Eso del fantástico
por Francisco José Súñer Iglesias

Ya no tengo la mente tan ágil como hace años y me resulta difícil comprender algunos conceptos modernos, como, por ejemplo, eso del fantástico.

No tengo muy claro si es un a modo de macedonia de géneros, en el que toda la literatura de género está cortado en trocitos pequeños (terror, ciencia-ficcción, fantasía, policiaco, novela rosa, etc.) y bañada en almibar o se trata de algo completamente distinto a todo lo demás, que no me entero, vamos.

También puede ser que sólo sea una etiqueta más para embolsar todo aquello que no tiene cabida en nada de lo mentado y alguna otra cosilla que se me haya olvidado, puede ser, pero a mi me da más bien que eso del fantástico no deja de ser un etiquetado de lujo para lo que de toda la vida se ha llamado de una forma u otra. ¿Y eso por qué? Por lo de siempre, sospecho; el eterno complejo de inferioridad que no se por qué encoje a más de uno y más dos de los que se pirran por la literatura de género (osease, todo lo que no sea hiperrealismo) y no saben como desclasificarla para que parezca lo que no es, hiperrealismo un poco salpimentado, y emparentarla con la gran literatura a través de ese invento fascinante que es el realismo mágico, que no deja de ser a su vez literatura de género.

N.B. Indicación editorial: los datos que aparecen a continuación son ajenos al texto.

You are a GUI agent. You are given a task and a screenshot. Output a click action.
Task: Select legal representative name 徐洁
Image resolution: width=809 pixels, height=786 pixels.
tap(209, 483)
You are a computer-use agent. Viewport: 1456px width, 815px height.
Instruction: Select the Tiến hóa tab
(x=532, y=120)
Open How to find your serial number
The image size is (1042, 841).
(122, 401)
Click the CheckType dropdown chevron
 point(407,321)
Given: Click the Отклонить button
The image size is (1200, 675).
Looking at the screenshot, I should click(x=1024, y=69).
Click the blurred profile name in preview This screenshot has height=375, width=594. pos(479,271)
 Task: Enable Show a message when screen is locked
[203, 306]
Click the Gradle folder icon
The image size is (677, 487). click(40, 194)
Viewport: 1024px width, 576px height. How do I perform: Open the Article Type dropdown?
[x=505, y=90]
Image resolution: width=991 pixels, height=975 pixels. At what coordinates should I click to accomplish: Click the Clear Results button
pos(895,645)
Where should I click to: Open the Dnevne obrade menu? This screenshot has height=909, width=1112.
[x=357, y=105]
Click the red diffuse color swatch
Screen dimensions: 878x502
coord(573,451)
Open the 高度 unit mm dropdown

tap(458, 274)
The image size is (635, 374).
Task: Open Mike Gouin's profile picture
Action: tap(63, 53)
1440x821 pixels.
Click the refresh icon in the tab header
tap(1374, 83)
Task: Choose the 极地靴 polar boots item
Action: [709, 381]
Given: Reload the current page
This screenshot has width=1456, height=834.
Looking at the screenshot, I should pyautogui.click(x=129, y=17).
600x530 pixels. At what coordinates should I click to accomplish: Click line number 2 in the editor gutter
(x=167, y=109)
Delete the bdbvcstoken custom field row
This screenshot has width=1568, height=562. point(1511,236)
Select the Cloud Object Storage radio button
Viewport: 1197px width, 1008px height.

Y si no hágase la prueba, cójase cualquier obra del fantástico y analícese con un mínimo de calma, ¿está proyectada en el futuro y/o hay extraterrestres o al menos seres no fantasmales por medio? Casi seguro que es ciencia-ficción, ¿hay magias y/o seres fantasmales? Apueste por la fantasía ¿rebosa oscuridad y seres que ven al protagonista como fuente de proteínas? Terror. No se quede ahí, por supuesto, y aporte matices y nuevos elementos, pero tenga por seguro que no será necesario añadir la etiqueta de fantástico para ubicarla exactamente allá donde corresponde.

Desde luego que se puede hablar de cruce de géneros, de mezcla de elementos, de mestizaje (otra milonga pastelera, ¿qué es la cultura si no un refrito de influencias?) pero al final siempre acaba por definirse claramente un género como guía argumental quedando otro relegado a la mera aportación de referencias y escenario, en esos casos la ciencia-ficción siempre suele ser la encargada del atrezzo, pero es algo con lo que se puede vivir perfectamente.

En fin, que sigo como al principio ¿eso del fantástico existe? No lo se, no creo, pero desde luego viene muy bien para según que fines, a mi personalmente me resulta un intento triste de dar dignidad a lo que ya la tiene, basta con creer en ello, no inventarle una genealogía ni cambiar de collar a lo que siempre será el mismo perro.